● About this task: Of all the lines in the records below, copy only those that contain the string "Given".

● Entries shown:

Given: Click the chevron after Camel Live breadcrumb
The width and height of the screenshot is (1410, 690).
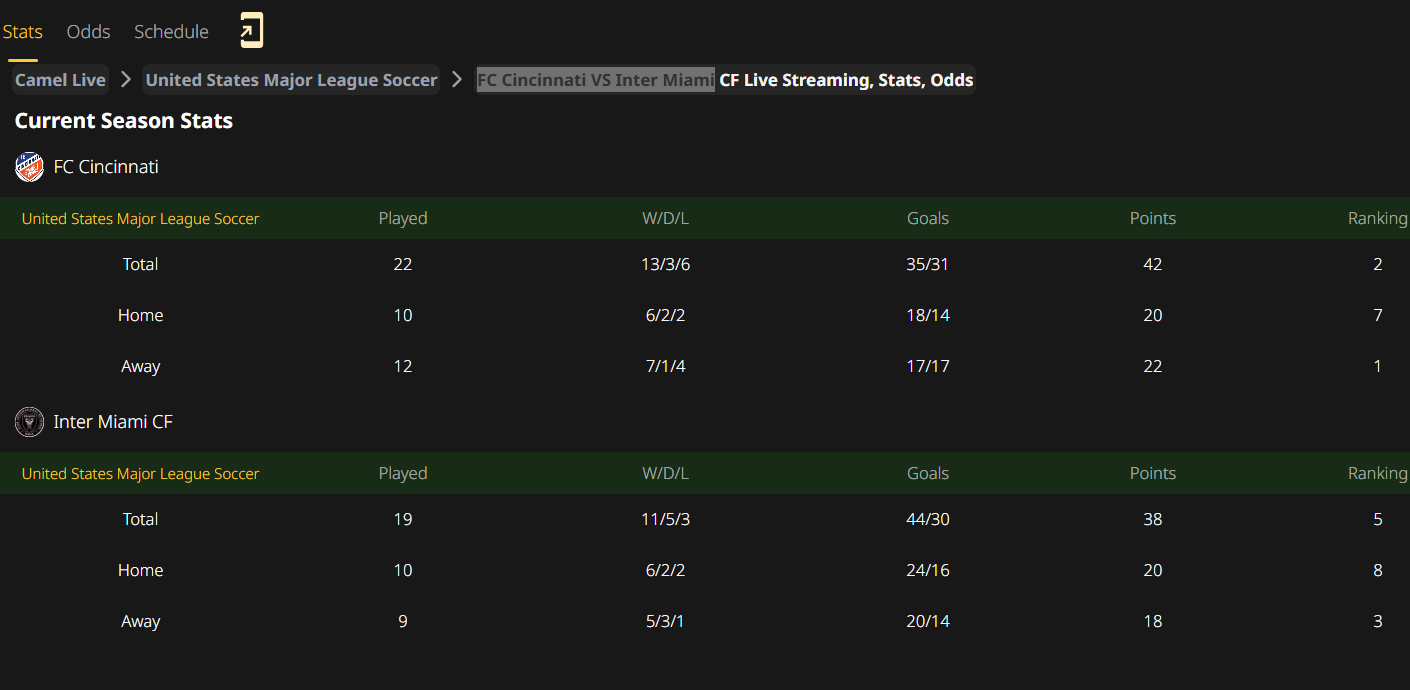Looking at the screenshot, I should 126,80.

...

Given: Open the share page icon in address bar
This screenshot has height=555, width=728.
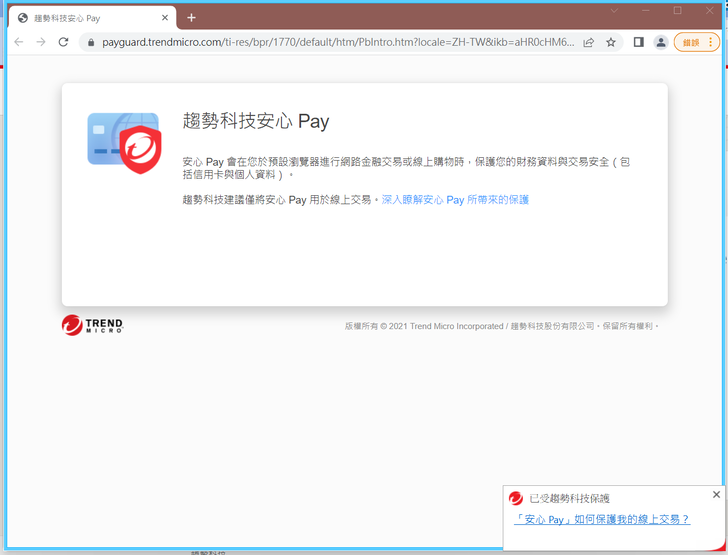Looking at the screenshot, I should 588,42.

● Expected answer:
Given: Click the chevron after Camel Live breadcrumb
Given: Open the share page icon in address bar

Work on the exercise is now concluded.